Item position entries
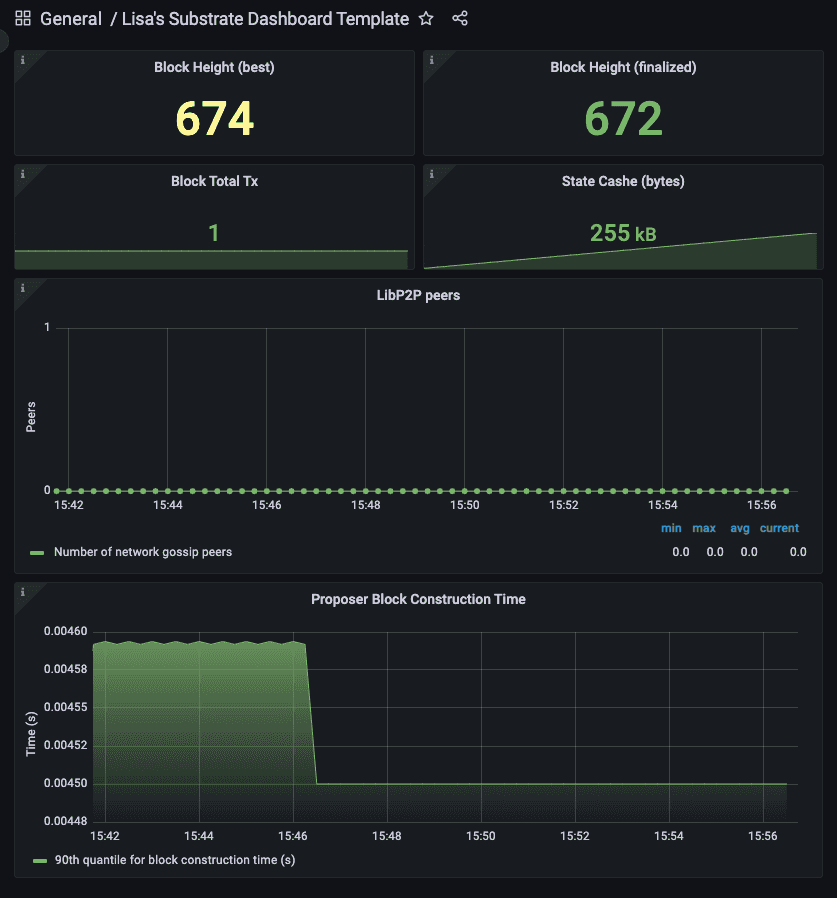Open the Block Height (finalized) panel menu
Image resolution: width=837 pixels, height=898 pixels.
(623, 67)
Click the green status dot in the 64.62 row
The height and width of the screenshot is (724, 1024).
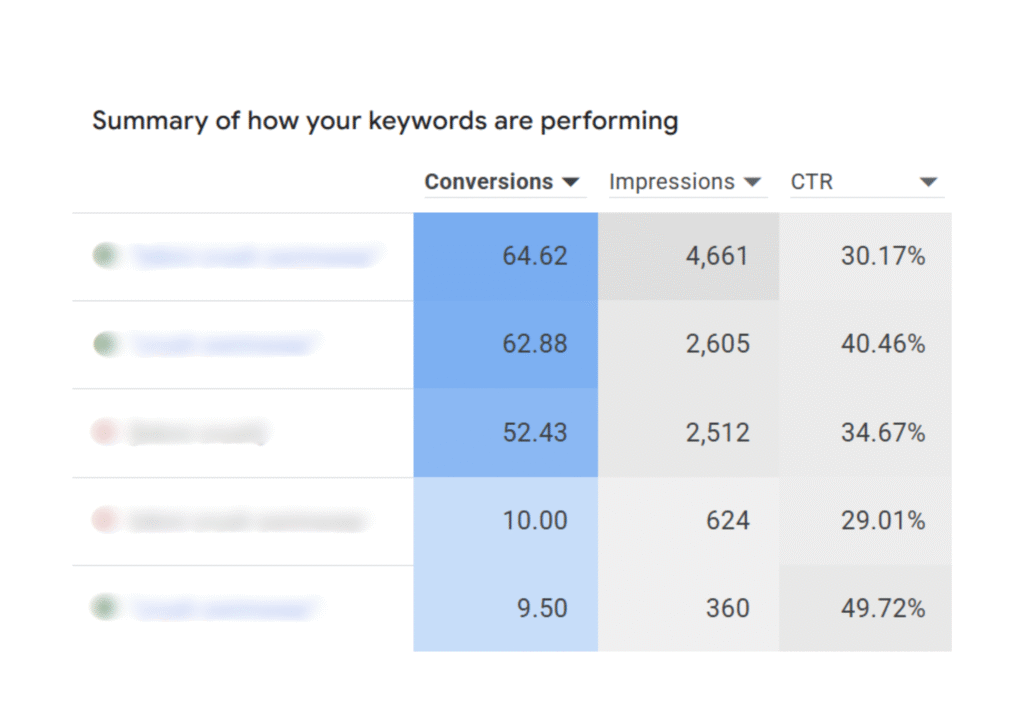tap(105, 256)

DESCRIPTION OF THE TASK:
Extract each line from the rows above that contains the string "width".

CORRECT OUTPUT:
Image resolution: width=837 pixels, height=898 pixels.
The height and width of the screenshot is (724, 1024).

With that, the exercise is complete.